Reallusion also reportedly have something similar in the works, and it’ll be interesting to see what CrazyTalk Animator 2.0 looks like when it arrives. I’d expect Reallusion may learn a lot from letting MotionArtist launch first.
It’ll also be interesting to see how MotionArtist interfaces with Smith Micro’s comics production software Manga Studio, if at all. It sounds like it might interface more with their animation software Anime Studio and with Poser 2014.
Octane final released
Octane render 1.0 final is now available, with the Poser plugin. A DAZ 3d Studio plugin is coming “soon”. A Standalone + Poser plugin bundle costs 279 euros (about $360), although the purchase page for that bundle hasn’t yet been updated — it still talks about the beta version of Octane.
Poser 2012 physics – video demo
Poser 2012‘s new physics engine add-on is coming soon. PoserPhysics has a summary of the features we can expect, and two video demonstrations. Here’s one of the videos..
DAZ to Unity – detailed technical overview
DigiTech has posted a lengthy new whitepaper/tutorial on pipelining customised character assets for the popular free Unity game engine, based on DAZ Studio exports…
“This tutorial presents an asset pipeline, and design and code analysis information, to support the character customization workshop project download [available] for Unity game engine. […] The character customization workshop provides a foundation for a startup individual or small team of developers to begin introducing character management to their games.”
CG Student Awards 2012
The 2012 CG Student Awards are now open. Entrants worldwide are invited to compete for $100,000 in prizes. You have to be on, or a recent graduate from, an accredited course at a college or university.

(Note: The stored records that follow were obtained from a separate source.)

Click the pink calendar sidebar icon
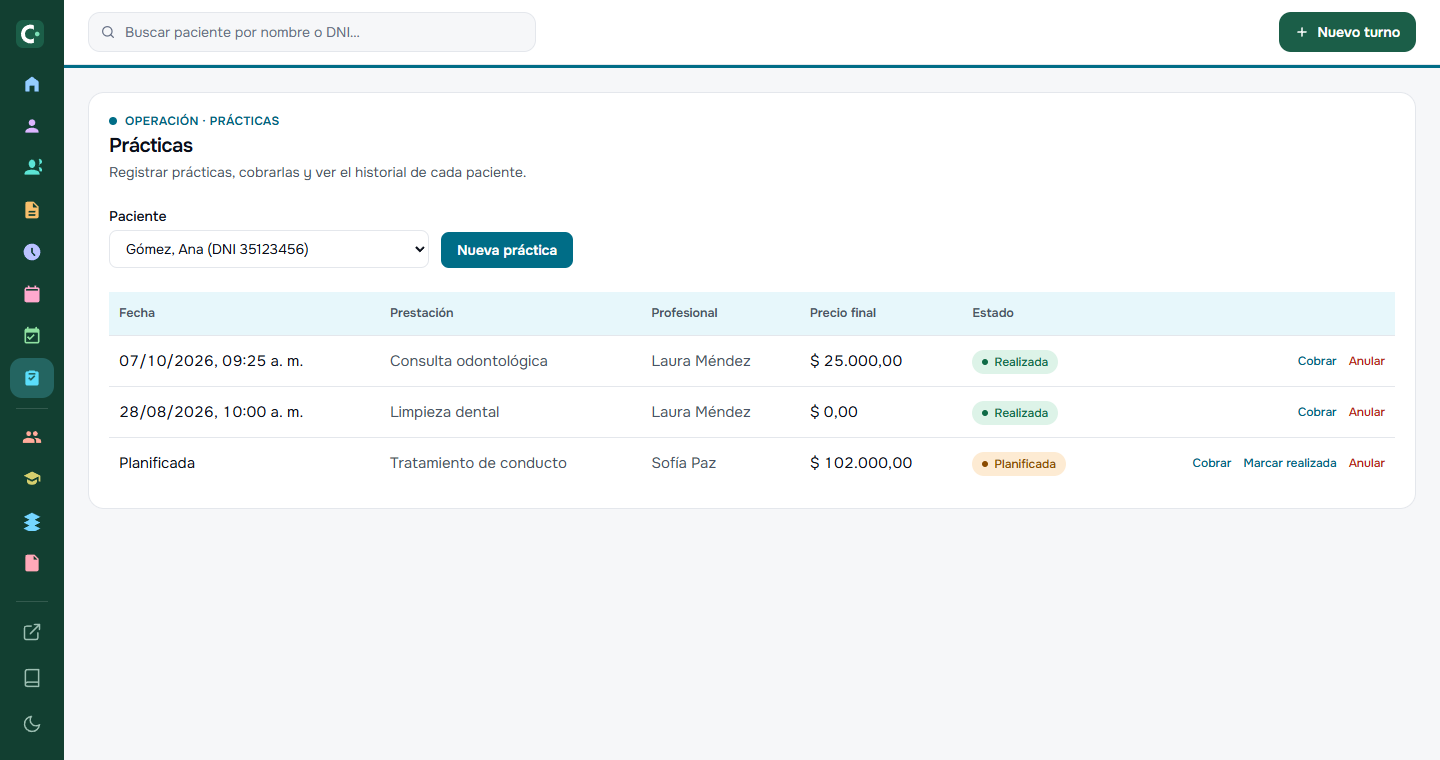Image resolution: width=1440 pixels, height=760 pixels. click(32, 294)
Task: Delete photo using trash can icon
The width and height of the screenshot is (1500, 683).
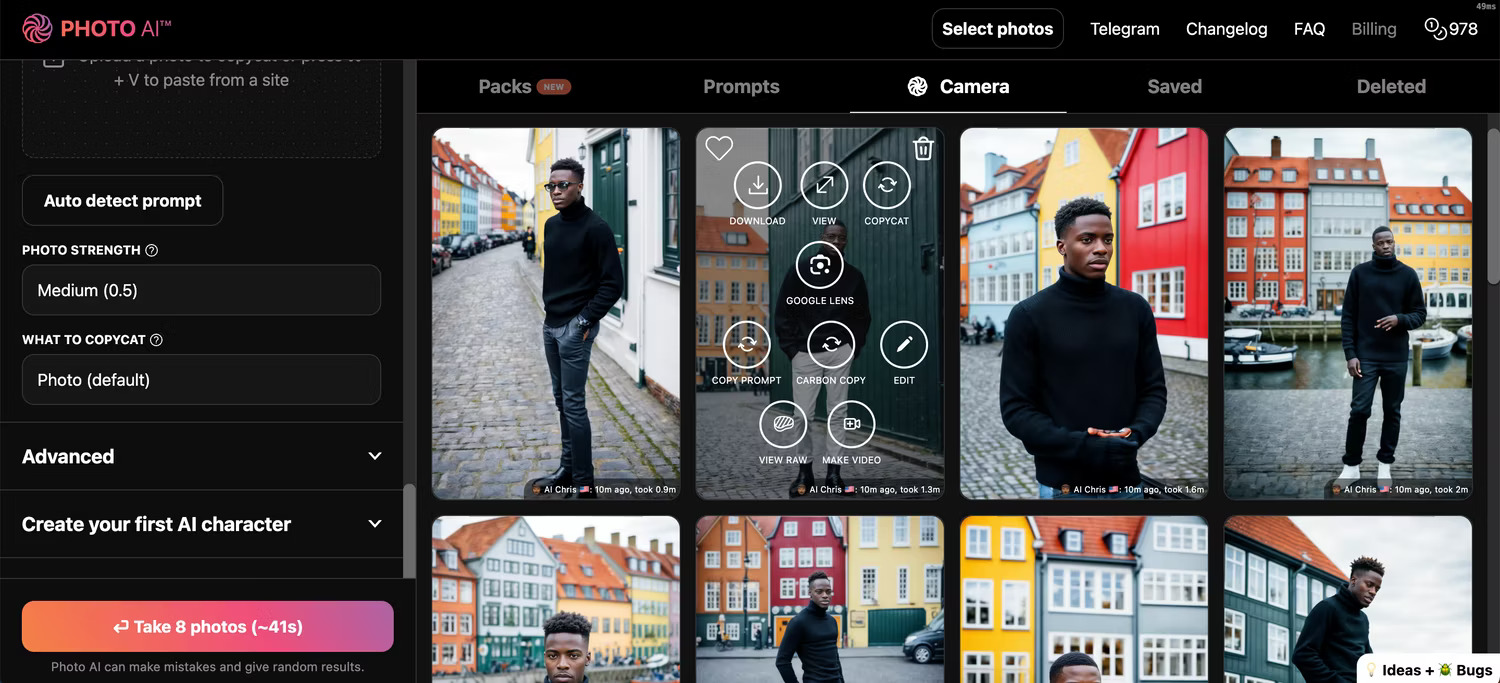Action: click(924, 149)
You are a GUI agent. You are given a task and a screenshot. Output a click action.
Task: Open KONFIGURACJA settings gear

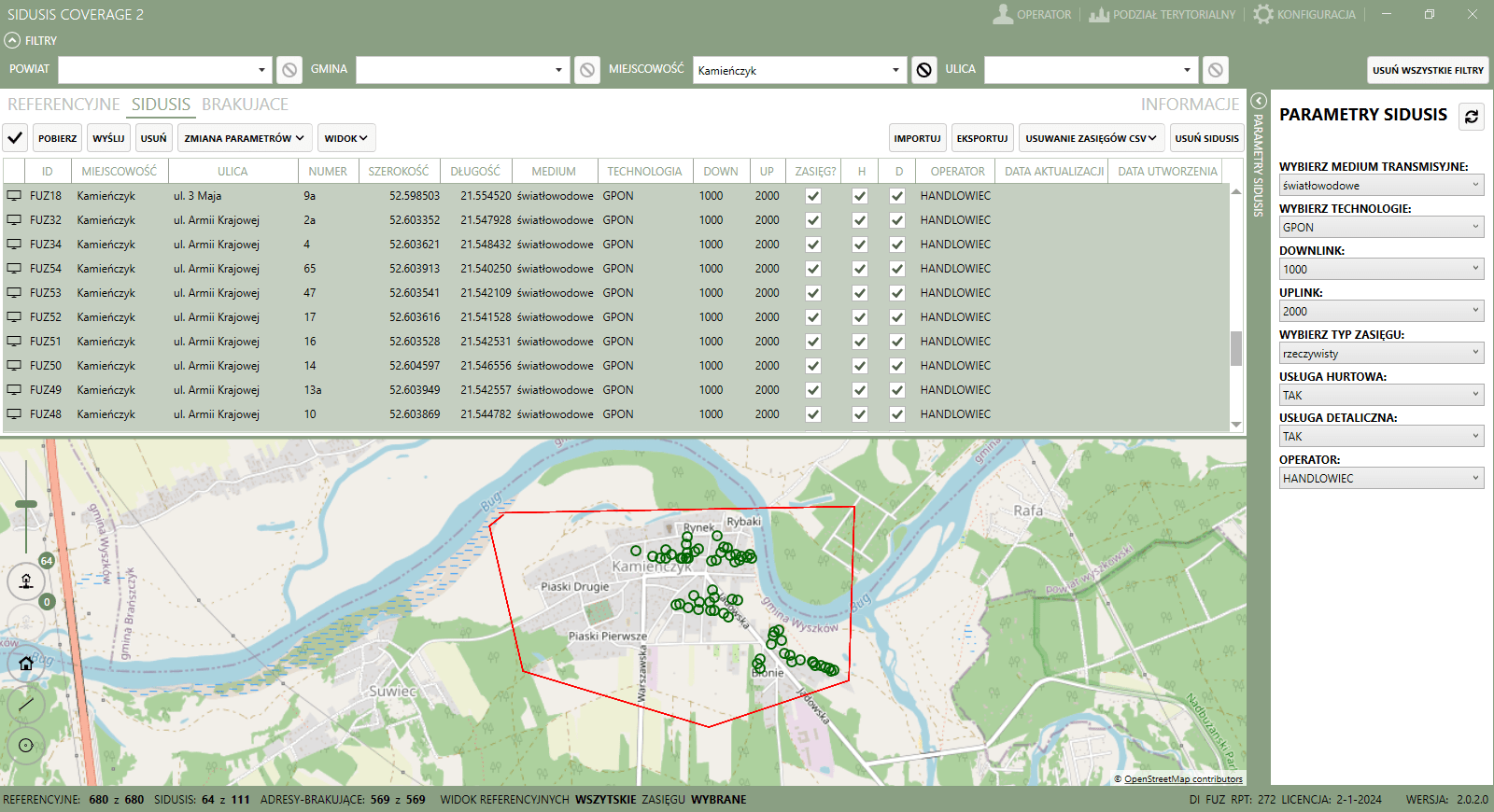1263,14
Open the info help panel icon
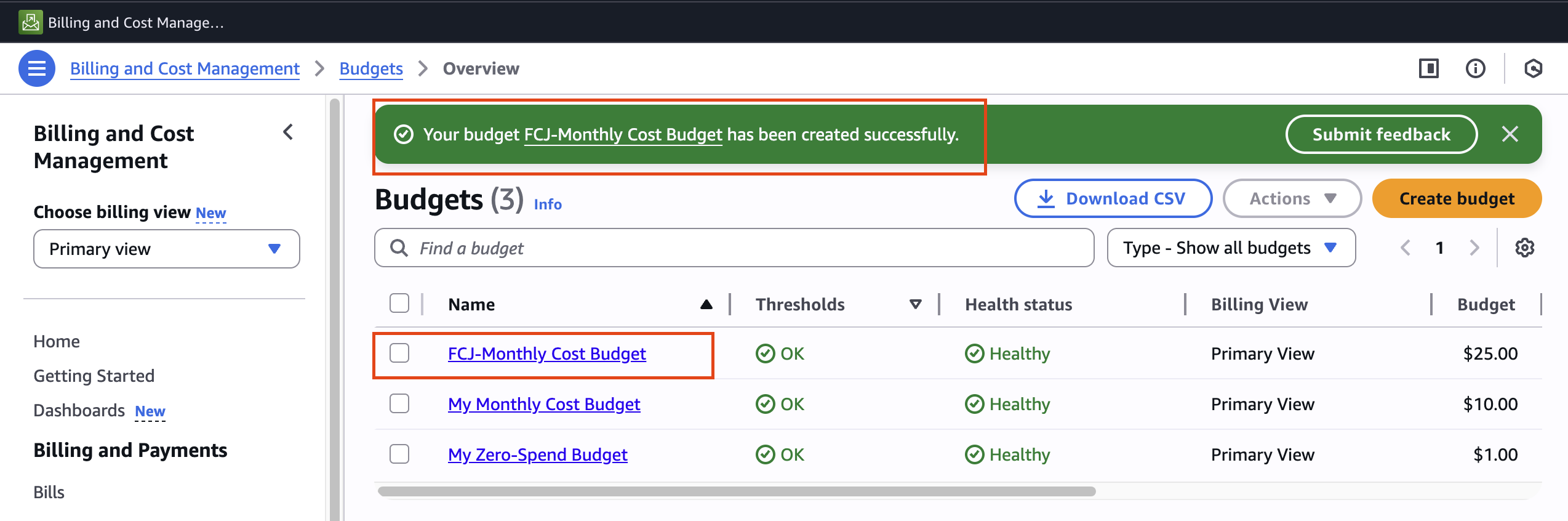Screen dimensions: 1568x521 click(x=1475, y=68)
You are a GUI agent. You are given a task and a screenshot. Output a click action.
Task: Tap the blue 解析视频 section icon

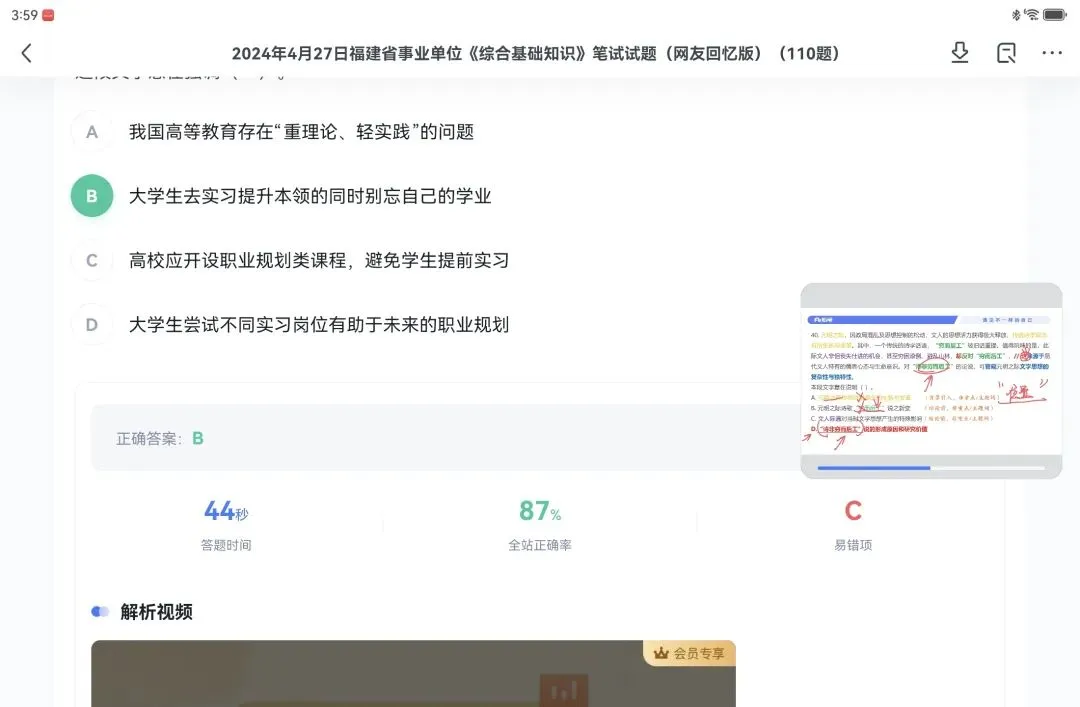[101, 611]
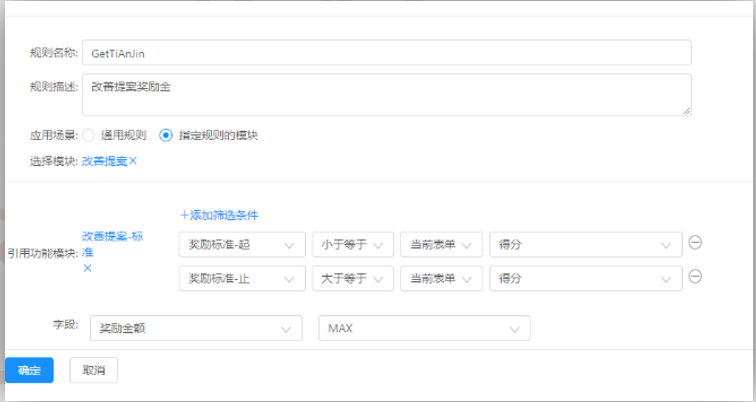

Octane renderer is coming to DAZ Studio, cloud-powered
Cloud-based rendering could be coming to DAZ Studio soon, as Otoy has purchased New Zealand’s Refractive Software. The news from GDC 2012 is that Otoy will now reportedly pair its cloud-gaming power with Refractive’s GPU-rendering software. The result will be Refractive’s Octane plugin presented as a cloud-renderer… “for DAZ 3D Studio”. No time-frame on that yet, but possibly 2012?
Although quite how a home user will send the bundle of data (FBX?) required for the cloud render, is another matter, especially on slow broadband uplink speeds.
The standalone desktop version of Octane costs only $99. So there’s hope that the DAZ Studio version would be at the same affordable cost. Poser users can already use Octane. My guess is perhaps $250 a year with the cloud rendering thrown in? That would certainly be cheaper than that the dual top-end Nvidia graphics cards needed to run Octane optimally on its own. Even then, you might need to scale down your 4000px skin textures on your DAZ exports.
One of the interesting aspects of Octane’s blurb is that…
“Octane Render provides [a] ‘What You See Is What You Get’ rendering environment […] The viewport on the screen IS the final render”
Nice, especially for 32-bit systems. But don’t think it’s going to replace software built on game engines, like Lumion and iClone any time soon. Here’s a real-world Octane user review, just published…
“At work, I use a fairly old quad-core workstation with bags of RAM. A 1080p frame with AO, some reasonably complex geometry and soft shadows will take me around 3 and a half minutes to render in Cinema4D’s native renderer. In Octane I can get much higher quality (including, I might add, working AO) in about 1 and a half minutes.”
Not bad, and no doubt useful for shaving down a commercial production company’s billing times. But what I want is genuine WYSIWYG 1080px in the viewport at 60 frames per second, like a videogame.